Appellate Division, Second Department

Published by New York State Law Reporting Bureau pursuant to Judiciary Law 431.

This opinion is uncorrected and subject to revision before publication in the Official Reports.

 

Decided on April 26, 2011

 

SUPREME COURT OF THE STATE OF NEW YORK

APPELLATE DIVISION : SECOND JUDICIAL DEPARTMENT

PETER B. SKELOS, J.P.

JOHN M. LEVENTHAL

LEONARD B. AUSTIN

ROBERT J. MILLER, JJ.

 

2010-07436

(Docket No. S-686-10)

 

[*1]In the Matter of Alexander C. (Anonymous), appellant.

 

George E. Reed, Jr., White Plains, N.Y., for appellant.

James M. Fedorchak, County Attorney, Poughkeepsie, N.Y.
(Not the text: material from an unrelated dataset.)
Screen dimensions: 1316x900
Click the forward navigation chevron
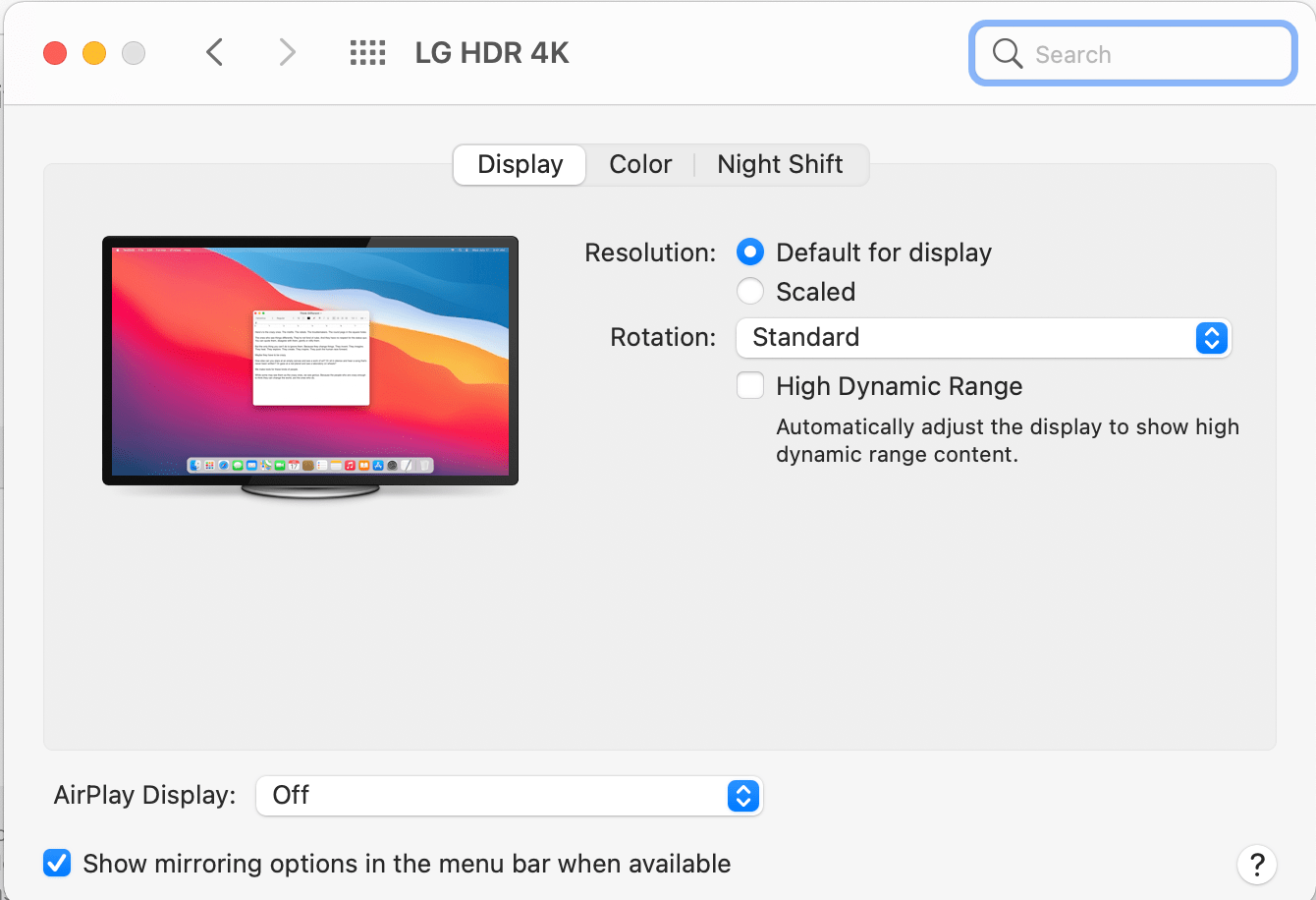click(x=286, y=52)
(Linda D. Fakhoury of counsel), for

respondent.

 

 

DECISION & ORDER

In a proceeding pursuant to Family Court Act article 7, Alexander C. appeals from an order of fact-finding and disposition of the Family Court, Dutchess County (Sammarco, J.), dated July 2, 2010, which, after fact-finding and dispositional hearings, and upon his admission to truancy, adjudicated him to be a person in need of supervision and directed that he be placed in the custody of the Dutchess County Commissioner of Social Services for a period of up to 12 months.

 

ORDERED that the order of fact-finding and disposition is affirmed, without costs or disbursements.

 

The appellant's attorney contends that the order should be reversed because the Family Court determined the instant petition on the merits, despite the facts that the Dutchess County Department of Social Services made an initial determination that a child protective service report involving the child was warranted, no neglect proceeding was ever commenced, and the Family Court failed to consider the services that would have been required had a neglect proceeding been commenced. These contentions are unpreserved for appellate review. The appellant's attorney at the hearing never argued to the Family Court that a neglect petition should have been filed, rather than a proceeding to designate the appellant a person in need of supervision (hereinafter PINS), and never requested that the Family Court substitute a neglect petition for the PINS petition.

 

In any event, these contentions are without merit. Although Family Court Act 716 provides that the Family Court, on its own motion and at any time in the proceedings, may substitute a neglect petition for a PINS petition, the Family Court did not err in failing to do so here. There is no evidence in the record that the conduct underlying the basis for the PINS petition, specifically the appellant's admitted truancy, was attributable or related to an act of abuse or neglect (see Matter of Lynette YY. [Holly], 299 AD2d 753; Matter of Nicholas X., 262 AD2d 683; Matter of Jeremiah RR., 260 AD2d 676; Matter of Sandra I., 245 AD2d 655; cf. Matter of Paul H., 47 AD2d 853).

 

The Family Court properly considered the petition and determined that the appellant was a person in need of supervision. After finding beyond a reasonable doubt, after the fact-finding hearing, that the appellant, by his own admission, was illegally absent from school at least 13 times during the 2009-[*2]2010 school year (see Family Ct Act 744[b]; Matter of Toni Ann O., 56 AD3d 563), the Family Court properly determined, upon a preponderance of the evidence, after the dispositional hearing, that reasonable efforts had been made prior to the dispositional hearing to prevent the need for removal of the appellant from his home (see Family Ct Act 745, 754[2][a]). There is no basis to disturb the Family Court's determination.

 

The appellant failed to preserve for appellate review his contentions that placement outside the home, at Berkshire Farm Center and Services for Youth (see Social Services Law 472-e, 472-k), constituted cruel and unusual punishment and a violation of his due process rights, as he did not make those arguments before the Family Court at the dispositional hearing. In any event, those contentions are without merit. The Family Court properly found, upon a preponderance of the evidence, that the appellant's needs and best interests would be served by his placement outside the home (see Family Ct Act 745, 754[2][a]; Matter of Jessica C., 63 AD3d 1618; Matter of Nesrine E., 287 AD2d 565). Social Services Law 472-k expressly provides that the Family Court may place any child adjudicated to be a person in need of supervision at Berkshire Farm Center and Services for Youth. It was not cruel and unusual punishment or a violation of due process to place the appellant in that facility.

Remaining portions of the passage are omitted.